- EXERCISE INPUTS:
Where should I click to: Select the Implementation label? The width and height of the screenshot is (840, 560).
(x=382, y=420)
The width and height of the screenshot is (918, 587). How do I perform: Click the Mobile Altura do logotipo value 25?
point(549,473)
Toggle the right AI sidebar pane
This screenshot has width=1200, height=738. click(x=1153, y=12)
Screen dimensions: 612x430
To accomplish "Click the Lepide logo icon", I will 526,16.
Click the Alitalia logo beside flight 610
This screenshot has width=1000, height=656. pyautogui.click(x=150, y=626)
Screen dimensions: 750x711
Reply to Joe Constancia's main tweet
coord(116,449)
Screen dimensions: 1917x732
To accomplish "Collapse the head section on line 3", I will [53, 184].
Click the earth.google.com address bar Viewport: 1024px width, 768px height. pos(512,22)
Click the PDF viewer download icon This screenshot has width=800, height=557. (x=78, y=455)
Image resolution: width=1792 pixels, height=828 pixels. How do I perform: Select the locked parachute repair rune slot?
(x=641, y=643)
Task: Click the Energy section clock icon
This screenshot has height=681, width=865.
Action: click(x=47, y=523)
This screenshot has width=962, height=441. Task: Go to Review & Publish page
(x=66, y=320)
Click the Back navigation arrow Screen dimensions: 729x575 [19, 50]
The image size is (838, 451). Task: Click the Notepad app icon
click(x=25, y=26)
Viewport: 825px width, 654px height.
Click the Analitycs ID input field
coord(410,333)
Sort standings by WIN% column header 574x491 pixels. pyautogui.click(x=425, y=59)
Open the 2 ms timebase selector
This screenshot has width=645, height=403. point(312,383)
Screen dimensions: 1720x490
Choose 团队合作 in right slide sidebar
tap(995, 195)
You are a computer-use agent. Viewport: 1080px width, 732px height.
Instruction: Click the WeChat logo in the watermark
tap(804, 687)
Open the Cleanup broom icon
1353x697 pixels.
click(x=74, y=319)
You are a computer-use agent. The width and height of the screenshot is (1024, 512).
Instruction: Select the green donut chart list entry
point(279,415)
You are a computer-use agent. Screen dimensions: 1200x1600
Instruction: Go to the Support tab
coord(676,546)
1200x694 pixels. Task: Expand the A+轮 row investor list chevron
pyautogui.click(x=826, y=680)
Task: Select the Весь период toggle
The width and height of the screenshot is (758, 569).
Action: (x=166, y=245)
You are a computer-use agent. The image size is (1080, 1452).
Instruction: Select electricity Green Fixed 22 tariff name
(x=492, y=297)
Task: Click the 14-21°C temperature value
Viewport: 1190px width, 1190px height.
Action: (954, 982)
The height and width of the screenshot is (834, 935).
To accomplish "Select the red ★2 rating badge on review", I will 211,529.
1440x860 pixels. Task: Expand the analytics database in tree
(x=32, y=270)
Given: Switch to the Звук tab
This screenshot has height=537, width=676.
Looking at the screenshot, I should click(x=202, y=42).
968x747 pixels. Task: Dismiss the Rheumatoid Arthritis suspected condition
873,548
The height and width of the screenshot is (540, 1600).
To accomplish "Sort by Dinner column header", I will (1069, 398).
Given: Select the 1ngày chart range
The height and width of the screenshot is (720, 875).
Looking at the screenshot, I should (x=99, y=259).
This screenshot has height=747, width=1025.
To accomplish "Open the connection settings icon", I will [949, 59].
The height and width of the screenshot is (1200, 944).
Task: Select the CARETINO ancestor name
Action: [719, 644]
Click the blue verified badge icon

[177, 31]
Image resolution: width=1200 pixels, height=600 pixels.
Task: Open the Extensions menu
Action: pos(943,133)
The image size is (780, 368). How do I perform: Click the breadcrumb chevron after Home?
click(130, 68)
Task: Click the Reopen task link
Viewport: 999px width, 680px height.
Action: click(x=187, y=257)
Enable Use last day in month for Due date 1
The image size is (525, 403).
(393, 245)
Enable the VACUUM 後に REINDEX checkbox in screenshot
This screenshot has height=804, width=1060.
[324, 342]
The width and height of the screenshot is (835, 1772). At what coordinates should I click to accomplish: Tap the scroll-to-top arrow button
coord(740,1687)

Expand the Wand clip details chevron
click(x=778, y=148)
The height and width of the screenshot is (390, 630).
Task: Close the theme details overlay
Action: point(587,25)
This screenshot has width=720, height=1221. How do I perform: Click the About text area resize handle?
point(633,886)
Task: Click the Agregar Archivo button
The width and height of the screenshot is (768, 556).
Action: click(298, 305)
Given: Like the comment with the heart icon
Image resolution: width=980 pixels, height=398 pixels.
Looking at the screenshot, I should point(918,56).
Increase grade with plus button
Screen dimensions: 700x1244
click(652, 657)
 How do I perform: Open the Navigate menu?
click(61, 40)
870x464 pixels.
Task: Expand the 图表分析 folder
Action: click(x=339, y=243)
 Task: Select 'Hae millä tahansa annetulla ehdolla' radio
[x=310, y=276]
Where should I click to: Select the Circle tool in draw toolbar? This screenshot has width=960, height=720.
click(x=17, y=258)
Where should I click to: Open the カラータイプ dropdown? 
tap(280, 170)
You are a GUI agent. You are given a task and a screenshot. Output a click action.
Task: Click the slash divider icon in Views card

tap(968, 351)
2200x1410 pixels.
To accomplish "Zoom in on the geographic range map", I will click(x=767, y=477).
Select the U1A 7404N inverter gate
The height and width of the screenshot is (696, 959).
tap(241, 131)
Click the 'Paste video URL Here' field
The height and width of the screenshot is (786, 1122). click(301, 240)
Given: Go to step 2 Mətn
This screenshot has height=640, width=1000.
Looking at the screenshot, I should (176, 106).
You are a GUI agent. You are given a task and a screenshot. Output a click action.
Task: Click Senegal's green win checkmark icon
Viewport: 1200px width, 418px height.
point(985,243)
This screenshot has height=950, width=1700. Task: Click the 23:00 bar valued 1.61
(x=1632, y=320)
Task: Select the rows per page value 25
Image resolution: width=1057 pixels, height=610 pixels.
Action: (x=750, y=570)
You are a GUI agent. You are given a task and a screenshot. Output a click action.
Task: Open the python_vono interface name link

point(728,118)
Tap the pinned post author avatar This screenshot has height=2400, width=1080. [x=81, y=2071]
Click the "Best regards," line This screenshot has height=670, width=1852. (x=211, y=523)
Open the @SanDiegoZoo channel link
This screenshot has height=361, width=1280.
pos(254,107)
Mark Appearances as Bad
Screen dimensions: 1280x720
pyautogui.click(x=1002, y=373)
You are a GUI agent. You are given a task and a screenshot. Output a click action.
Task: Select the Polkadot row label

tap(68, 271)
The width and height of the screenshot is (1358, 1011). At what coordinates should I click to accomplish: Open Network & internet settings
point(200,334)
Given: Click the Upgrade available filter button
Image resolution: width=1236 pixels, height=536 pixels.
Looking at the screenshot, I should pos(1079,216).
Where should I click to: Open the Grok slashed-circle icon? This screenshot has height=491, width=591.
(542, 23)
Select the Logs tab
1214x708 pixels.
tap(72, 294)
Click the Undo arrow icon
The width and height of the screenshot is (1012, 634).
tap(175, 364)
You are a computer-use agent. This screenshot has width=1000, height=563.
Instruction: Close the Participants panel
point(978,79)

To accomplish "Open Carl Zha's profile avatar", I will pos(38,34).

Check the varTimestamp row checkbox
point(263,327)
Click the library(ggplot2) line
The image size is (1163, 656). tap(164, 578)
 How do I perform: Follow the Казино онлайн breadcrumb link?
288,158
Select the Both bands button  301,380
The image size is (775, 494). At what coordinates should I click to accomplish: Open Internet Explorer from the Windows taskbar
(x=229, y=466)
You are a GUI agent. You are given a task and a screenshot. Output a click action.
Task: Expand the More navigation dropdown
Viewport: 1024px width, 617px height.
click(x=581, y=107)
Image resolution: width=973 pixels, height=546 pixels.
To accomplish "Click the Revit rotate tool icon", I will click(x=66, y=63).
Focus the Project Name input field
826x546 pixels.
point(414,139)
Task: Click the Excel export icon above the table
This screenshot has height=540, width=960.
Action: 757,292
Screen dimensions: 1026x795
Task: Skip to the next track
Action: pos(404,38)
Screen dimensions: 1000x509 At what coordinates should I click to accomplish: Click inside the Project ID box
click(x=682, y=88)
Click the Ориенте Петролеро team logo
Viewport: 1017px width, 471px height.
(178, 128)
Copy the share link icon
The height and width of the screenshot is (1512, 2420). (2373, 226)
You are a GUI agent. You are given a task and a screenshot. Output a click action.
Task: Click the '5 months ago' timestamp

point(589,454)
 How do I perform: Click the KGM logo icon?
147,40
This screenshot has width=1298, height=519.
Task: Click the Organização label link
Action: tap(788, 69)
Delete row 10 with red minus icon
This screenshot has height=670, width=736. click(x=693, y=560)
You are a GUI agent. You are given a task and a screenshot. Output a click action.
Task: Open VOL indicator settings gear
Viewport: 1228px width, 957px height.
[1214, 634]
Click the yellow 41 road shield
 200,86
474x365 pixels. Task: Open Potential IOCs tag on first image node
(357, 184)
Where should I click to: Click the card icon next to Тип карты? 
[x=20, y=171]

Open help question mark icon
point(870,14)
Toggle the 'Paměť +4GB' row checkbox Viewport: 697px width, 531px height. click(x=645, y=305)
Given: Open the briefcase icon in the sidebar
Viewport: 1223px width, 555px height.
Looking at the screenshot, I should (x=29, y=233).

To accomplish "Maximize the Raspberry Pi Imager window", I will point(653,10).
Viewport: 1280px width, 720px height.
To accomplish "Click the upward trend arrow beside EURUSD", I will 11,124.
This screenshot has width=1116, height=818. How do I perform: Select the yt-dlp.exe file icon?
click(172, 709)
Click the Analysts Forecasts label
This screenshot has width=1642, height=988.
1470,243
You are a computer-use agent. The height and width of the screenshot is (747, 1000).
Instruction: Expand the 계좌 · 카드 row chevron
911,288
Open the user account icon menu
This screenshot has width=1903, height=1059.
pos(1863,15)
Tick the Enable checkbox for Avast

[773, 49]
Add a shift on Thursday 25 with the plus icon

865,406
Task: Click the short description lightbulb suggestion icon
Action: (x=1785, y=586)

- WHAT YOU WILL DO:
Among the entries above, the line containing "Given: Like the comment with the heart icon", the line containing "Given: Go to step 2 Mətn", and all lines between them are to be restated word for word; nothing else belongs in the reply.

- EXERCISE RESPONSE:
Given: Like the comment with the heart icon
Image resolution: width=980 pixels, height=398 pixels.
Looking at the screenshot, I should point(918,56).
Increase grade with plus button
Screen dimensions: 700x1244
click(652, 657)
 How do I perform: Open the Navigate menu?
click(61, 40)
870x464 pixels.
Task: Expand the 图表分析 folder
Action: click(x=339, y=243)
 Task: Select 'Hae millä tahansa annetulla ehdolla' radio
[x=310, y=276]
Where should I click to: Select the Circle tool in draw toolbar? This screenshot has width=960, height=720.
click(x=17, y=258)
Where should I click to: Open the カラータイプ dropdown? 
tap(280, 170)
You are a GUI agent. You are given a task and a screenshot. Output a click action.
Task: Click the slash divider icon in Views card

tap(968, 351)
2200x1410 pixels.
To accomplish "Zoom in on the geographic range map", I will click(x=767, y=477).
Select the U1A 7404N inverter gate
The height and width of the screenshot is (696, 959).
tap(241, 131)
Click the 'Paste video URL Here' field
The height and width of the screenshot is (786, 1122). click(301, 240)
Given: Go to step 2 Mətn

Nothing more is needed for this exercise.